Assistant Professor of History
Westminster College, Salt Lake City, UT
I'm a modern European and comparative historian interested in sacred spaces and ecology, public memory, Catholic orders, religious communities in socialism, and how people interpret the supernatural.
I teach a variety of courses that cover topics from global coffeehouses to Truth and Reconciliation.
I'm passionate about social justice, interdisciplinary and inclusive learning. I encourage students to think critically about the way the past has shaped contemporary issues and challenges we face. My hope is that my courses will inspire students to contribute to their local communities in meaningful and transformative ways.
Research and Publications
Sacred Spaces in Socialism: Catholics, Cloisters, and Charity in East Germany
Photo Courtesy of the Archives of the Sisters of St. Elizabeth, Berlin
Exile and the Ecology of Home"
Photo Courtesy of Fortepan/ Jezsuita Levéltá
Germany's Hungary: Culture and Ecology at Lake Balaton
From wellness tourists of the late nineteenth century to Communist Party leaders in the 1970s, Lake Balaton, Central Europe's largest lake, has attracted a variety of travelers, especially Germans and Austrians. It has even been used as a retreat for religious communities and a destination for pilgrims. My second major project examines the changing cultural, religious, and ecological landscape near Balaton.

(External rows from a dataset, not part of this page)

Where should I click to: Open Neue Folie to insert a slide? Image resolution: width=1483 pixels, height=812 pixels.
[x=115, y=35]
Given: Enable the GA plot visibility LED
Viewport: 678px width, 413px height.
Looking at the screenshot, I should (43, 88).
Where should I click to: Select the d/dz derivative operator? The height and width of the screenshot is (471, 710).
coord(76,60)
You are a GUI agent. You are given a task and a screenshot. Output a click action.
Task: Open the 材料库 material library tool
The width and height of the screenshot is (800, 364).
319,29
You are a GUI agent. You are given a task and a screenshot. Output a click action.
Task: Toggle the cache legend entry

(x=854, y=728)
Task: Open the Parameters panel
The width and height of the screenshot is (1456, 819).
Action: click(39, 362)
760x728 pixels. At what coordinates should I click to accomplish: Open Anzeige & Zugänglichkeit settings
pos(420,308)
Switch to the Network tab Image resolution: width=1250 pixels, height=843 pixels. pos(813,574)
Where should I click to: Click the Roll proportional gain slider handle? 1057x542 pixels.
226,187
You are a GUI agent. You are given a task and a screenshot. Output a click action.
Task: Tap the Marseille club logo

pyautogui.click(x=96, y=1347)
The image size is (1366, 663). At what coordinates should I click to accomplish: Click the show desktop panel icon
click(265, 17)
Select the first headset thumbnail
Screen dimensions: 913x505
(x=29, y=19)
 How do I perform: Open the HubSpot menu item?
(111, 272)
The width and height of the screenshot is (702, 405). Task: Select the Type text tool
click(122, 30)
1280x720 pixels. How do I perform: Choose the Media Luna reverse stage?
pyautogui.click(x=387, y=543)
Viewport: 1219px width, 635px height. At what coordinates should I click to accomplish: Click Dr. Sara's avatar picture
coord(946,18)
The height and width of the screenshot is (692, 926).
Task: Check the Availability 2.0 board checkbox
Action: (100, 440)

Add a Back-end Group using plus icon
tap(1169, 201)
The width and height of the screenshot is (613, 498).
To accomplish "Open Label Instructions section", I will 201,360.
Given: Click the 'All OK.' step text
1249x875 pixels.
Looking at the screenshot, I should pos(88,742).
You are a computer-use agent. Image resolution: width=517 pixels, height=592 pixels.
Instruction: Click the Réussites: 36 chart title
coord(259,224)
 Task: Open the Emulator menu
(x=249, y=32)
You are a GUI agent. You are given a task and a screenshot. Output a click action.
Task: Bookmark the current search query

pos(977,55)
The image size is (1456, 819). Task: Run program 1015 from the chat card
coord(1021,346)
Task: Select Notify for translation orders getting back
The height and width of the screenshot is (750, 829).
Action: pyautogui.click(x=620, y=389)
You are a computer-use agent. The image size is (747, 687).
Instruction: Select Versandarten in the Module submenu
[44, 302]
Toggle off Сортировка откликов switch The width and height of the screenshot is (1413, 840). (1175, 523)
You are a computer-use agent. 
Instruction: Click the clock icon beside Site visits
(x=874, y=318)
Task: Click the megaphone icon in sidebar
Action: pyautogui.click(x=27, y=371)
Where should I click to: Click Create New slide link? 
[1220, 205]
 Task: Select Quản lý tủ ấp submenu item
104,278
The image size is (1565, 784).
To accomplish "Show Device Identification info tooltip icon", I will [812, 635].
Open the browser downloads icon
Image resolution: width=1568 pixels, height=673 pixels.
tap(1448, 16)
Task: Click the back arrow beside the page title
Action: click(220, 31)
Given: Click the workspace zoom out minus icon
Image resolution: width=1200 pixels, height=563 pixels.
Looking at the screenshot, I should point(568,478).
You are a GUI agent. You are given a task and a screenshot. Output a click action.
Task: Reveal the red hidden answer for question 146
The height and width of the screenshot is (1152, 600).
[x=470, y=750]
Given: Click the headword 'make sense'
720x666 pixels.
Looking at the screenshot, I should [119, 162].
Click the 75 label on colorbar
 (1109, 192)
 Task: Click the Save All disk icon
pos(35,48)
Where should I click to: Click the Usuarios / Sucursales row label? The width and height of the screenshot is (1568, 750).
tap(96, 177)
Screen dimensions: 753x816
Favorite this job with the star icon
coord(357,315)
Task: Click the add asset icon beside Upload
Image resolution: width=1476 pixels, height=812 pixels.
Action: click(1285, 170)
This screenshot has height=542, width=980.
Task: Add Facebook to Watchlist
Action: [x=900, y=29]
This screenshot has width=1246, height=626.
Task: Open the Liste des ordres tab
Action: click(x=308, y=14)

Photo Courtesy of Fortepan/ Karabélyos Péter (1912)
Resources for Teaching
What we do in the classroom matters. As educators, we make a decision to contribute to or work against democracy and healthy civic engagement.
Below is a growing collection of articles, blogs, and books that influence my teaching and scholarship. If you have anything regarding pedagogy and inclusivity that I should add, don't hesitate to reach out!
The Inclusive Historian's Handbook, produced by the National Council on Public History and the American Association for State and Local History offers resources that support inclusive practice.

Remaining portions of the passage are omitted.